Comme il l’avait annoncé le 20 janvier 2026, le Premier ministre a réitéré, à la tribune de l’Assemblée nationale, sa décision d’engager la responsabilité du Gouvernement sur la partie « recettes » du projet de loi de finances pour 2026, sur le fondement de l’article 49-3 de la Constitution.
Sauf adoption de l’une des deux motions de censure déposées par les groupes d’opposition — qui devront réunir 288 voix lors du scrutin prévu vendredi matin — cette partie essentielle du budget de l’État sera donc considérée comme adoptée sans vote.
Cette nouvelle lecture du PLF 2026 acte une version du texte dans laquelle le Gouvernement a choisi, de manière discrétionnaire, de retenir ou de rejeter les amendements issus des travaux parlementaires, tant à l’Assemblée nationale qu’au Sénat.
Ci-après, une synthèse des choix les plus notables :
Augmentations de recettes et recettes préservées
- Maintien de la surtaxe d’impôt sur les sociétés sur les grands groupes : 7,3 Md€ (au lieu de 4 Md€).

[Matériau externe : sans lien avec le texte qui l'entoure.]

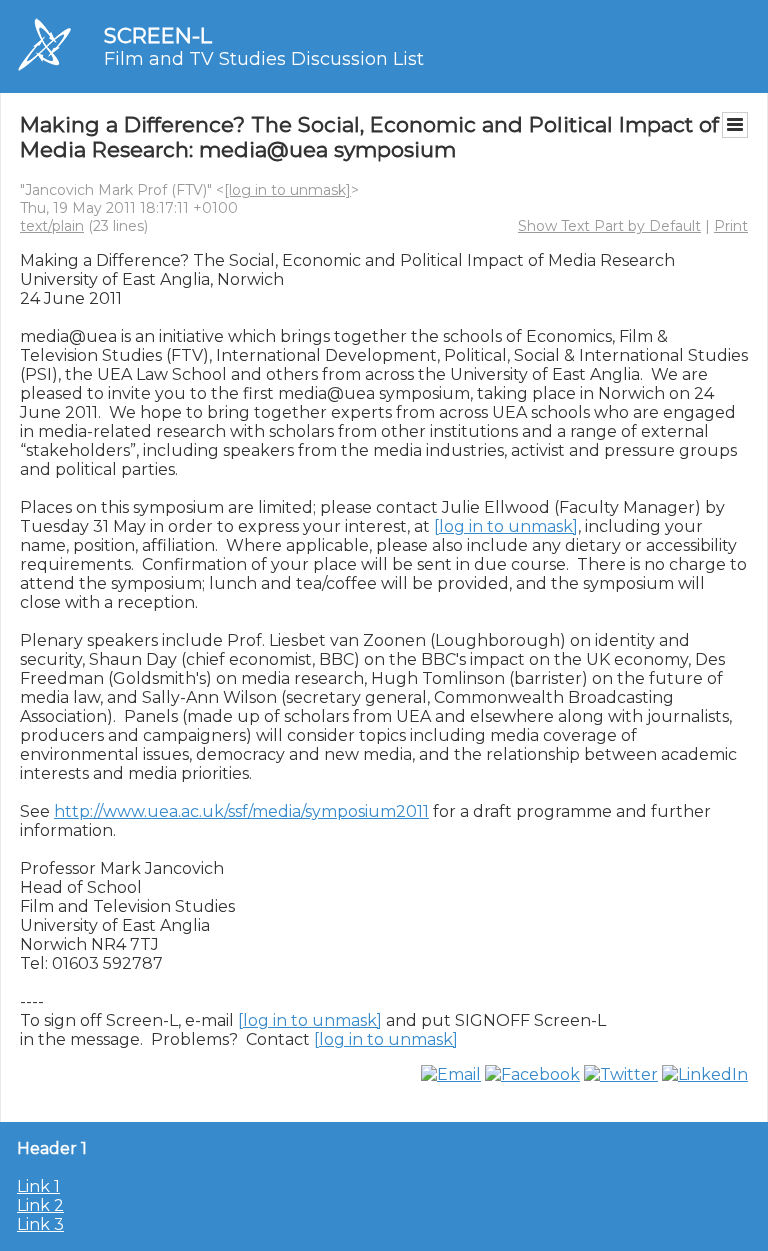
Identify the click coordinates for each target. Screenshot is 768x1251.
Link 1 (38, 1186)
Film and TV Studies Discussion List (264, 59)
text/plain (52, 226)
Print (731, 226)
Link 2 (40, 1205)
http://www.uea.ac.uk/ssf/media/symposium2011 (241, 811)
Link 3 (40, 1224)
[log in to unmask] (287, 190)
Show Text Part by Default (609, 226)
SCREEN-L (158, 35)
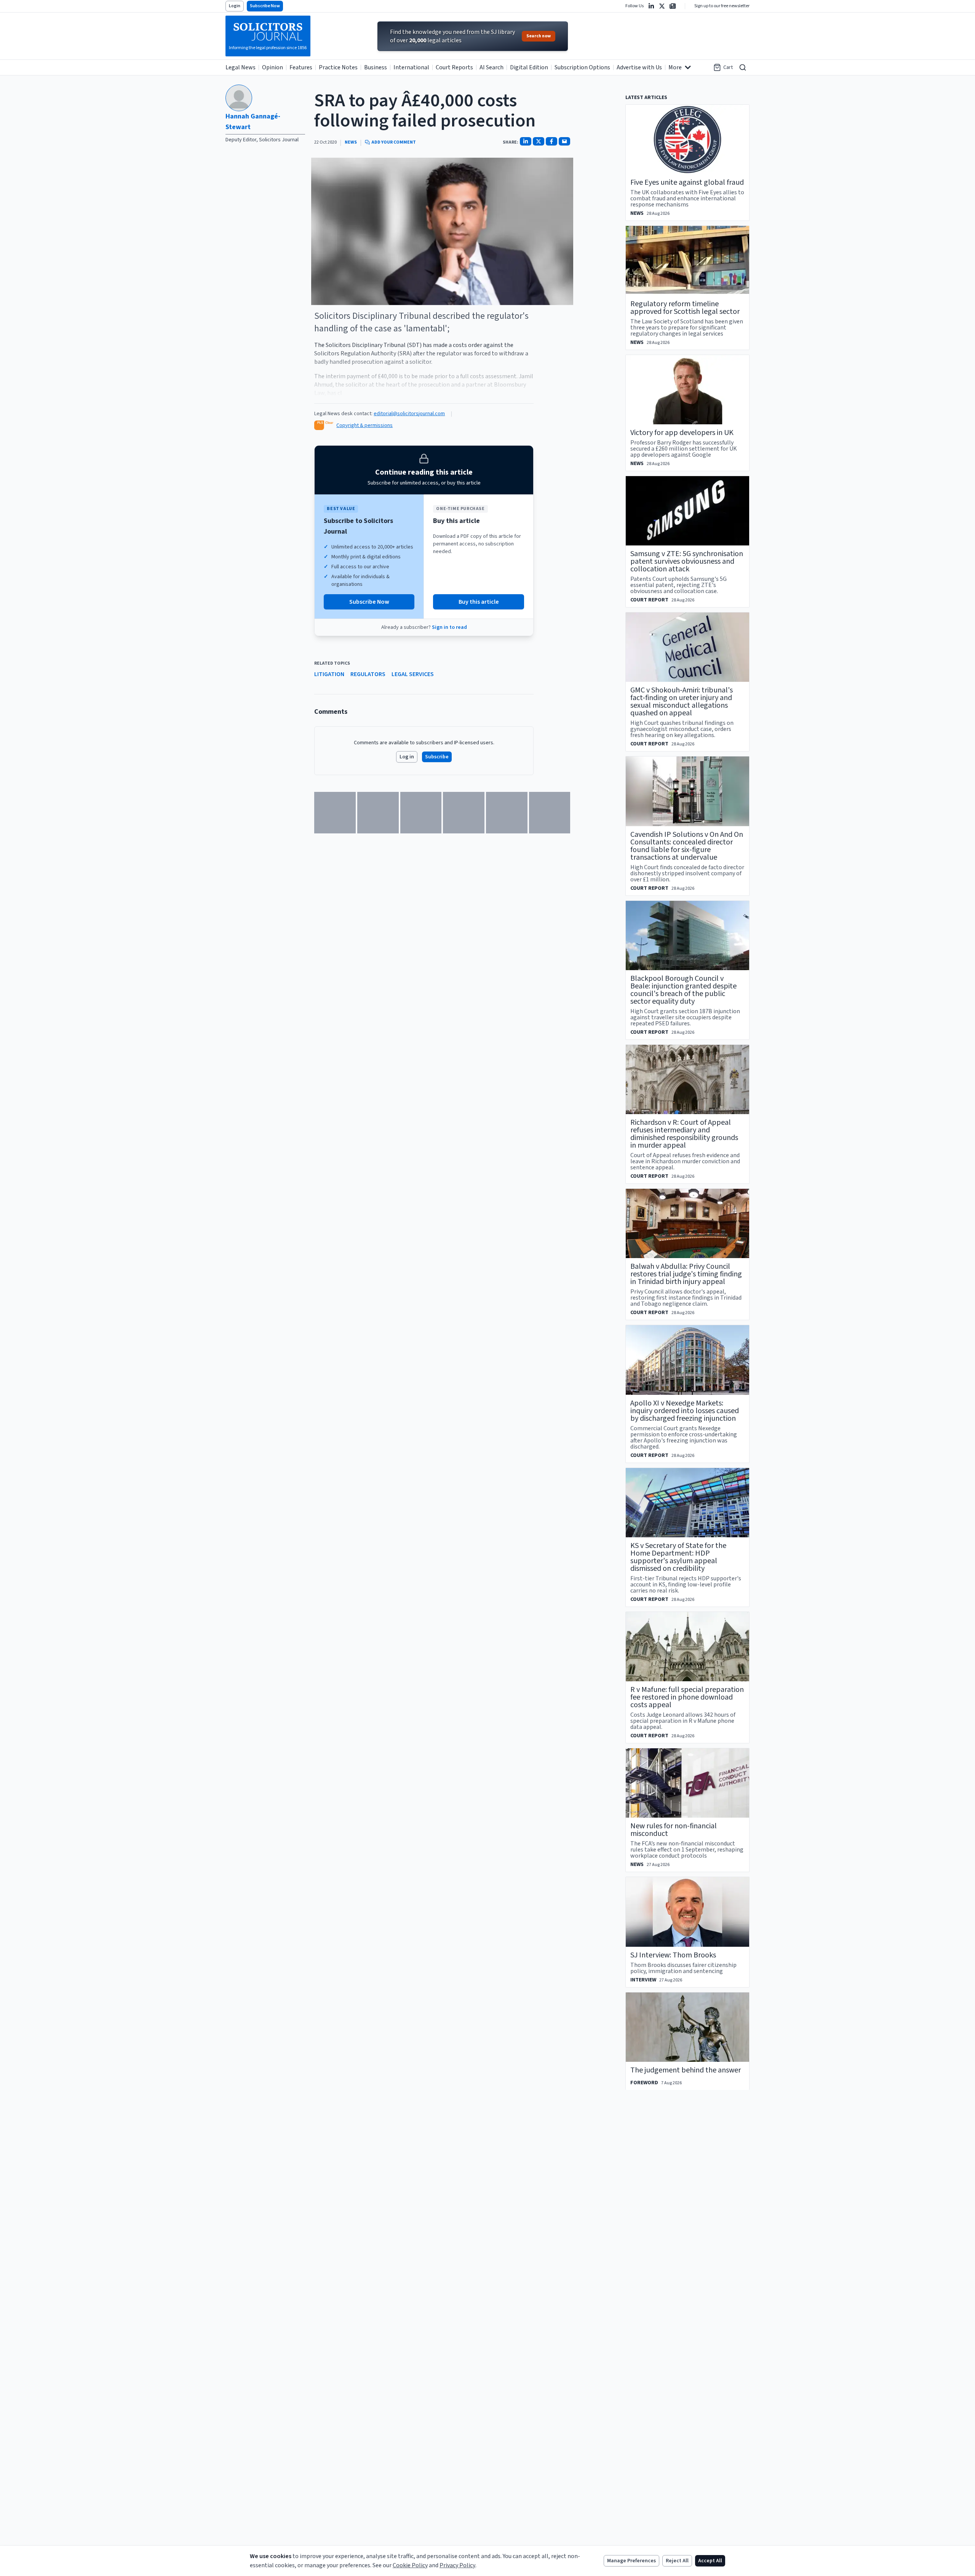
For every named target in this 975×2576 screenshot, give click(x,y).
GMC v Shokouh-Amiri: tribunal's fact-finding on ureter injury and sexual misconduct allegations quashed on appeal (681, 701)
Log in (407, 757)
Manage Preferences (631, 2561)
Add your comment (393, 142)
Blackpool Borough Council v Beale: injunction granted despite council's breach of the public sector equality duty (683, 990)
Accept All (710, 2561)
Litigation (329, 674)
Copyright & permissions (364, 425)
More (675, 67)
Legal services (413, 674)
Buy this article (479, 602)
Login (234, 6)
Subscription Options (582, 67)
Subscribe (437, 757)
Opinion (272, 67)
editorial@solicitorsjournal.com (409, 413)
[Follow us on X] (662, 6)
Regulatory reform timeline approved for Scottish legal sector (685, 308)
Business (375, 67)
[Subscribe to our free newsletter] (673, 6)
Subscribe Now (265, 6)
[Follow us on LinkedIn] (651, 6)
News (351, 142)
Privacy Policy (457, 2565)
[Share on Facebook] (551, 141)
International (411, 67)
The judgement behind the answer (685, 2070)
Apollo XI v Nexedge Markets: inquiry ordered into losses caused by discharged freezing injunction (684, 1411)
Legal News (240, 67)
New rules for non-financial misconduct (673, 1830)
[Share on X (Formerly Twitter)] (538, 141)
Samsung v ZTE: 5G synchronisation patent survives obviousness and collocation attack (686, 561)
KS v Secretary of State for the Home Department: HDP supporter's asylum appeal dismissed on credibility (678, 1557)
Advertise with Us (639, 67)
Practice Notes (338, 67)
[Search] (743, 67)
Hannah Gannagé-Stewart (252, 122)
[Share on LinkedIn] (525, 141)
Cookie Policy (410, 2565)
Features (300, 67)
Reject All (677, 2561)
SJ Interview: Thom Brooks (673, 1955)
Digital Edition (529, 67)
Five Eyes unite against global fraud (687, 182)
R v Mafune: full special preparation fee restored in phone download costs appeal (687, 1697)
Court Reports (454, 67)
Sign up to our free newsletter (722, 6)
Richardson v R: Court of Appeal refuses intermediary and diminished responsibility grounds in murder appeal (684, 1134)
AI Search (491, 67)
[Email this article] (564, 141)
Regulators (367, 674)
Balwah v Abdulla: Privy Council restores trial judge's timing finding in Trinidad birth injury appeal (686, 1274)
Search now (538, 36)
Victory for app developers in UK (682, 432)
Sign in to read (449, 627)
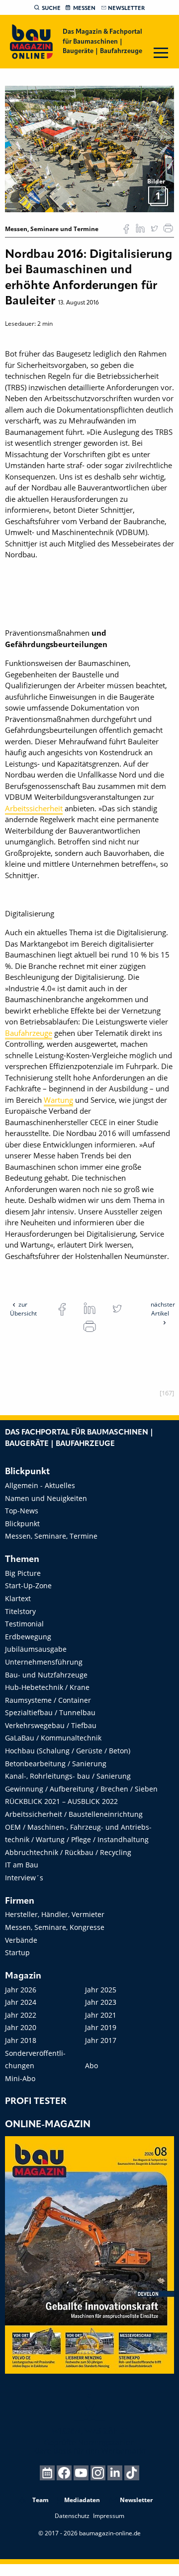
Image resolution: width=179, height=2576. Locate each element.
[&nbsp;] (89, 148)
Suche (51, 8)
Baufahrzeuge (28, 1033)
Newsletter (126, 8)
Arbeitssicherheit (34, 808)
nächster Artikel (163, 1309)
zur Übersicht (23, 1309)
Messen (84, 8)
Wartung (58, 1100)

Mesure défendue par les socialistes.
- Renoncement à la baisse de la cotisation sur la valeur ajoutée des entreprises (CVAE) : +1,3 Md€ prôné par les socialistes.
- Maintien de la contribution différentielle sur les hauts revenus (CDHR) jusqu’au retour du déficit public sous 3 % du produit intérieur brut (PIB) : +1,5 Md€
- Actualisation de la fraction de taxe sur la valeur ajoutée (TVA) affectée à la Sécurité sociale : +3,6 Md€
- Majoration temporaire de l’imposition forfaitaire des entreprises de réseaux (IFER) photovoltaïque pour les installations mises en service avant 2021
- Rétablissement du plafond des taxes affectées à l’Institut national de la propriété industrielle (INPI) : de 94 à 139 M€
- Rétablissement du plafond des taxes affectées à la Société des grands projets (SGP)
- Arbitrages plus favorables pour les Chambres de commerce et d’industrie (CCI) et les Chambres des métiers et de l’artisanat (CMA)
- Maintien de deux niches fiscales à fort impact social (porté par les socialistes) :
- Réduction d’impôt pour frais de scolarité
- Défiscalisation des indemnités versées aux personnes en affection de longue durée (ALD)
Baisses de recettes, recettes abandonnées ou amoindries
- Indexation totale du barème de l’impôt sur le revenu sur l’inflation : –1,2 Md€
- Entrée en vigueur différée de la taxe sur les petits colis (mars 2026), entraînant un rendement incomplet en 2026
- Suppression de la taxe sur les réseaux sociaux
- Suppression de la taxe générale sur les activités polluantes (TGAP) « amont »
- Suppression de la taxe sur les croisières
- Abandon de la baisse de TVA sur la réparation et le recyclage
- Suppression de l’article relatif à la fiscalité du vapotage et du tabac
- Réductions de ressources pour les agences et opérateurs publics :
- Agences de l’eau : –40 M€
- Agence de financement des infrastructures de transport de France (AFITF) : –150 M€
- Établissements publics fonciers (EPF) : –10 M€
- Agence nationale de l’habitat (ANAH) : –100 M€
- Audiovisuel public : –30 M€
- Mesures défavorables aux collectivités territoriales :
- Suppression de la hausse du plafond de la carte grise
- Suppression de la hausse de la taxe spéciale sur les conventions d’assurances (TSCA) destinée au financement des Services départementaux d’incendie et de secours (SDIS)
- Rétablissement des variables d’ajustement de la dotation globale de fonctionnement (DGF)
- Suppression de l’avance sur la taxe d’aménagement pour soutenir les conseils d’architecture, d’urbanisme et de l’environnement (CAUE)
Au final, le déficit de l’État s’établirait à 131,9 milliards d’euros. S’il est en amélioration par rapport à la version issue du Sénat (+3,9 milliards), il se dégrade par rapport au projet de loi de finances initial (–7,5 milliards).
Pour le sénateur Franck Montaugé, cette amélioration apparente repose avant tout sur des ajustements comptables et conjoncturels, bien loin d’une trajectoire budgétaire cohérente, durable et qui répond aux besoins des français et des petites entreprises confrontés aux difficultés du quotidien.
Il regrette que le Gouvernement ait fait le choix de sacrifier la fiscalité écologique nécessaire à la poursuite des actions de transitions nécessaires, comme celles des collectivités territoriales et des opérateurs publics leur permettant de répondre aux besoins immédiats de la population.